For Phelan and Birnbaum, the one silver lining in all this was that the Big Board’s processing systems were able to cope with the surge in trading volume. “In the last five years, we’ve invested $150 million in systems and communications to handle all this,” Phelan said after the closing bell on Friday. “We’re anticipating peak volume of 300 million shares a day and sustained volume of 200 million shares a day, and if we could do it with the same lack of problems we had today, we’d be very pleased.” He added, with a nod to the humans on his trading floor: “It’s computers and people.”
By the weekend, people were inevitably making comparisons with the worst two days of 1929, when the Dow lost more than 24 percent of its value, the steepest two-day drop in history. The comparisons were overwrought; in percentage terms, the 6.5 percent decline on September 11 and 12 was barely a quarter of the 1929 loss. Still, it was a shock, one that lingered even after the market eked out small gains on tepid volume early the following week and then lost about half those gains during an unremarkable “triple witching” Friday.
John Shad’s team at the SEC began investigating the two-day crash. To do so, it would have to rely on the help of the CFTC and the trading records from the Chicago pits. The former could be counted on, thanks to the genial leadership of Susan Phillips. The latter was a crap shoot, given the unreliable audit trail maintained by the two giant Chicago exchanges.
It was clear to the largest players in the stock market, if not to Shad, that the answers to what was happening in New York could be found only in Chicago. The Chicago-based chief investment officer at Kemper Financial Services put it this way: “The price of a share of stock is, more often than not, now set in Chicago [rather] than on the floor of the New York Stock Exchange.” Institutions “dominate the game,” he continued, but arbitrage-related program trading was starting to dominate “what we perceive to be normal institutional activity, which is buying or selling based on value.”
The market’s public nosedive and the still-secret Boesky case affirmed that both the morality and the machinery of the marketplace were changing in profound and troubling ways. Little about this new world resembled what John Shad thought of as “normal.”
* * *
IN BERKELEY, MARK Rubinstein watched the markets on those turbulent September days with a heavy heart.
He and his partners, Hayne Leland and John O’Brien, had prospered enormously from the portfolio insurance mania that was sweeping the pension fund industry. LOR was overseeing an extraordinary amount of money, almost $5 billion, most of it through the use of S&P 500 futures contracts. The partners had licensed their software to other firms, including two of the largest institutional money managers, Aetna Life Insurance and Wells Fargo Investment Advisors. Between their own clients and their licensees, their portfolio insurance concept covered more than $50 billion in assets—and by some estimates, copycat competitors were “insuring” an equal amount. This was a staggering number, especially when compared to the $150 million they had managed when Fortune magazine featured them so favorably in the spring of 1982.

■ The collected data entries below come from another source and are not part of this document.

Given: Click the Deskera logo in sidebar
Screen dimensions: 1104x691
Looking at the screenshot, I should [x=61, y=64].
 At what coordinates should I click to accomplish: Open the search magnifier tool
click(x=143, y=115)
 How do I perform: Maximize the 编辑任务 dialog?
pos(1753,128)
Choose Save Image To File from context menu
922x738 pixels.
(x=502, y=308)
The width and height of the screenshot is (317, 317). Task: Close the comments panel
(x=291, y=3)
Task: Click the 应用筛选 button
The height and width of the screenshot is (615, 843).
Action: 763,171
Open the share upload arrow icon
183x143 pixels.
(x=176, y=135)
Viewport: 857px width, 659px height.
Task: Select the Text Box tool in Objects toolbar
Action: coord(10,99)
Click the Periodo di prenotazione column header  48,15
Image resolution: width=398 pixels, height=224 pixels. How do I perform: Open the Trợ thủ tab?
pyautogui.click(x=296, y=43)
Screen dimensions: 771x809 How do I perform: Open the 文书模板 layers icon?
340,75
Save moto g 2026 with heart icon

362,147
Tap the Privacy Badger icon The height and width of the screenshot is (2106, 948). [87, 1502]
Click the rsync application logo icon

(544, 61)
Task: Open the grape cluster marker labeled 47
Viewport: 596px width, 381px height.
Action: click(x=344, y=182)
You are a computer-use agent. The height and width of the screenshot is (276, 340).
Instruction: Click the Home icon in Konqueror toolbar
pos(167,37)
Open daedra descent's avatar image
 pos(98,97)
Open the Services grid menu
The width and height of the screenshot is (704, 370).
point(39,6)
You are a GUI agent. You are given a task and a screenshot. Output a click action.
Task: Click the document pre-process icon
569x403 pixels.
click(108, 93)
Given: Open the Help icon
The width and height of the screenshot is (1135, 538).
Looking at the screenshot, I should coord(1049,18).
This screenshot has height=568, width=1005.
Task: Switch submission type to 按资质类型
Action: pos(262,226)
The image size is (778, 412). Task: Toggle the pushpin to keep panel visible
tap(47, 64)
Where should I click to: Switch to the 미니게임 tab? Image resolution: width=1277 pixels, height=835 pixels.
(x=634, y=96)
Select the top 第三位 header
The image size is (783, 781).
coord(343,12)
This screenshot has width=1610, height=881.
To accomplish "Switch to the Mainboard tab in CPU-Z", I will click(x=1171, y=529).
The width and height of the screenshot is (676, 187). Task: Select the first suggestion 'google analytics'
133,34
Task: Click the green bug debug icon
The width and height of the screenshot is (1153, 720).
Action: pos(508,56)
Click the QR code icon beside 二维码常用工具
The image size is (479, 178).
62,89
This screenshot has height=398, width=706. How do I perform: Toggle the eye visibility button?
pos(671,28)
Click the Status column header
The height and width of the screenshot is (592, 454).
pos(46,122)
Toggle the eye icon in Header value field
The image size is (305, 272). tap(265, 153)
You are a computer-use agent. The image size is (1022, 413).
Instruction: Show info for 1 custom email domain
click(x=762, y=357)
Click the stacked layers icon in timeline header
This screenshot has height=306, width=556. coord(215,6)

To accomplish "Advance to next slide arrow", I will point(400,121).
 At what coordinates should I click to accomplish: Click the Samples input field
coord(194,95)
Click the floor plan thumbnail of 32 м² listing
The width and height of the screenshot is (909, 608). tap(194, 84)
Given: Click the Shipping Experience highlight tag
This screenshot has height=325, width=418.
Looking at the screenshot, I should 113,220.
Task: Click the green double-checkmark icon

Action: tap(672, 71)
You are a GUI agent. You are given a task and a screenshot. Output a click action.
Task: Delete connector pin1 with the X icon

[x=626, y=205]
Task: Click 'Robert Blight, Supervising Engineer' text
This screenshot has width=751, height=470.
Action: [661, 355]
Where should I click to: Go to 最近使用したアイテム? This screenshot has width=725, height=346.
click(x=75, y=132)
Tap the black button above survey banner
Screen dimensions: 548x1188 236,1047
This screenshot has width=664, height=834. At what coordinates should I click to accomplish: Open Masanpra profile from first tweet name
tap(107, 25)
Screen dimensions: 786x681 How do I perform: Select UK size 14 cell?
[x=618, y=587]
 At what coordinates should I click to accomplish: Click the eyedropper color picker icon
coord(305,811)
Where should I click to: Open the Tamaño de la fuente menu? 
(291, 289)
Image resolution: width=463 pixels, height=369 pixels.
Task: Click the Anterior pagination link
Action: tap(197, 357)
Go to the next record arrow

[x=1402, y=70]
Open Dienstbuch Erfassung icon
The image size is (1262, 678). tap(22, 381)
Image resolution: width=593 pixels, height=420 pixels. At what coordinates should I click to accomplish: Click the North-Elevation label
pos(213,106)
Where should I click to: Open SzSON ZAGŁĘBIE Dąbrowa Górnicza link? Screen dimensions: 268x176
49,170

LOR, like all portfolio insurers, had been a major seller in the S&P 500 futures pits in Chicago on Thursday and Friday, as it adjusted its hedges to reflect the losses in the market over the prior week. The firm sold not because Leland and Rubinstein were pessimistic about the economy or worried about rising interest rates, but simply because their portfolio insurance hedging strategy required them to sell.
The scale of what portfolio insurers were doing had begun to deeply worry Rubinstein. Leland, while temperamentally a calmer person, was also starting to become concerned, specifically about a possible “feedback effect,” the chance that their trades would trigger a chain reaction that would destabilize the stock market.
“From the very first day I thought of portfolio insurance I said, ‘Well, what if everyone tried to do it?’ I didn’t like the answer I came up with,” Leland later told an academic researcher. It was not a fear he had ever shared with LOR’s clients, but that hardly seemed necessary back when they had so few of them.
Rubinstein said he sometimes felt as if he and his partners had opened Pandora’s box or freed some mischievous genie. “We had one client come to us who had a huge pension plan,” Rubinstein recalled. “We wanted to tell that client that was too much money for us to handle. We were just too worried about the impact that the trading would have on the market.” But like his partners, he also understood that if LOR turned prospective clients away, they would just go to one of its rivals. Indeed, even if LOR shut down completely, the genie couldn’t be put back into the bottle.
Rubinstein was glad to hear that the SEC was going to investigate the two-day turbulence in the market, but he suspected the agency would not get to the heart of what was going on. “When I saw what happened in September,” he said later, “I thought, that’s us. That is us.”
* * *
IN EARLY OCTOBER, Congress passed the Government Securities Act of 1986. The new law was supposed to address the hazards exposed four years earlier, when a default in the unregulated Treasury bond market leapt over regulatory fences and threatened brokerage firms, thrift institutions, and banks.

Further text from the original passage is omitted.